Bedouin life

Wadi Rum desert is since long time the land of beduin families, living there with their goats and sheep, a few camels, dogs and donkeys.

Until a recent past, goat hair brown tents were so many, moving according to seasons and graze.

But, since the eighties, growing tourism (a tourist costs more to feed than a goat, but brings also more money !), children going to school and the new taste for a all-furnished home (a just married bride refusing to live under the tent) slowly brought most families back to the village, which developped meantime.

A noticeable rarefaction of the volume of rainfalls, with a lowering of the spring time graze as a consequence (2012 is a specially dry winter,  without grass and crops in desertic areas) made life still harder for breeding beduins (who receive very little help from government).

Last, the concrete permanent camps, bigger and bigger although perfectly illegal, are eating the space always deeper inside desert, pushing back beduin families always further from the village, where their children go to school, while being a true nuisance to them.

Presently, there are no more than a few beduin families living permanently in Wadi Rum desert.

But they are still there, these families, because they like this desert life, and it belongs also to us to help them, by all means, to preserve their way of life as long as possible.

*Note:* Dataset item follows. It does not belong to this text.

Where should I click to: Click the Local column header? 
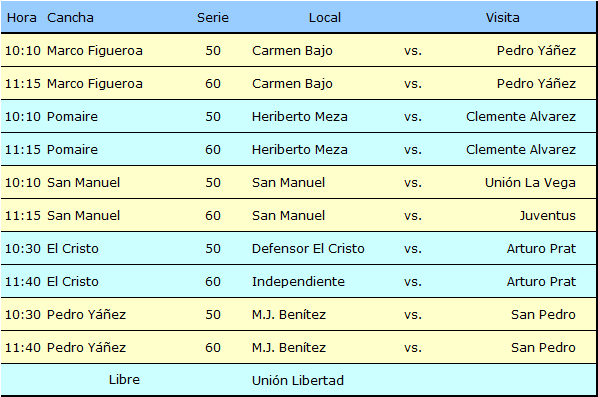[x=325, y=18]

How ? By a tourism respecting desert and beduin traditions, by meeting each other, you, westerners, curious of this life so far from yours, of this beduin culture still alive, and them, equally curious of your customs and habits, and so proud when showing you their world !

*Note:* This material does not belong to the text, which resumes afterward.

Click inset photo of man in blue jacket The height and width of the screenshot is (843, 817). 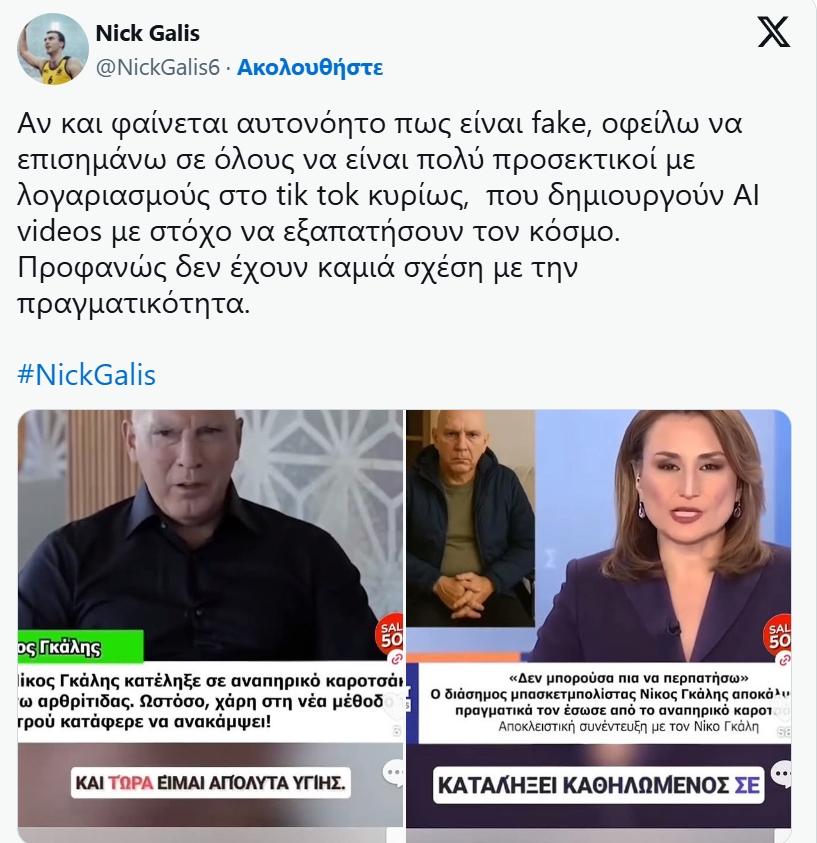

The tent at first, hand made by the mother, the new born baby goats and camels, the milk, freshly brought from goats and sheeps and kept cold in the skin bag, to be shaken afterwards during more than one hour until it turns into butter, plus this famous “leban”, basic in the beduin food !

Traditional coffee will be done on fire, at men’s side, while, at women’s, “arboud” (bread) will be cooked under ashes..

And we will drink tea, all together, beside the fireplace, at this quiet moment when shadows get longer..

When visiting these families for tea, or to spend the evening or why not the whole night, it will be for them an acknowledgment of their way of life, of its value, and of course a financial help, for feeding the animals.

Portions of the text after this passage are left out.